GESTELLTE AUFGABE - Aus welchem Jahr stammt laut dem Textauszug über Alexander Kanoldt das Gemälde San Gimignano?

Ein wichtiges Merkmal neusachlicher Raumvorstellung ist die Unzugänglichkeit: Barrieren versperren die Wege, Fluchtlinien führen extrem steil in die Tiefe, Innenräume sind Orte klaustrophobischer Beklemmungen. Das Gegenteil davon – auch dies ein Phänomen der Neuen Sachlichkeit – ist die unverstellte Weite in Form des Panoramas. In diesen Darstellungen wird der Mensch oft mit seiner Verlorenheit konfrontiert. Kanoldts menschenleere Bilder nutzen eine tektonisch geometrisierende und flächenbetonte Formensprache, die Landschaft und Architektur gleichermaßen behandelt und mit starken Schattenwirkungen arbeitet.

Wie in dem Gemälde San Gimignano von 1922 zeigt Kanoldt Landschaften als Träger von Stimmungen – eigener Stimmungen aber auch Stimmungen, die sich seiner Wahrnehmung nach im Laufe der Geschichte wie Sedimente über ihnen abgelagert haben. Die wahre Seele einer Landschaft kann man nicht einfach malen, sagt er. Man muss sie erst suchen. Und man muss erst alles niederreißen - Stein um Stein. Ambivalent bleibt allerdings, ob Kanoldt die von ihm beschriebene „kalte krystallklare Schönheit“ in San Gimignano nicht nur vorfindet, sondern sie aus sich selbst heraus dort aktiv gesucht hat. Sind es die Gespenster San Gimignanos oder die eigenen? Aber hören Sie selbst:

Sprecher (Zitat):

Alexander Kanoldt. San Gimignano. 

Im Frohndienst erbaut - von Willkürherrschaft geknechtet - durch Fanatismus heruntergebracht: das scheint im großen Umriß die Geschichte der Stadt der schönen Türme zu sein.

BEREITGESTELLTES MATERIAL -

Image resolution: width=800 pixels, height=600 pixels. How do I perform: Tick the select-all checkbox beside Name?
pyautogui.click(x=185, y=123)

LÖSUNG - Das Gemälde stammt aus dem Jahr 1922.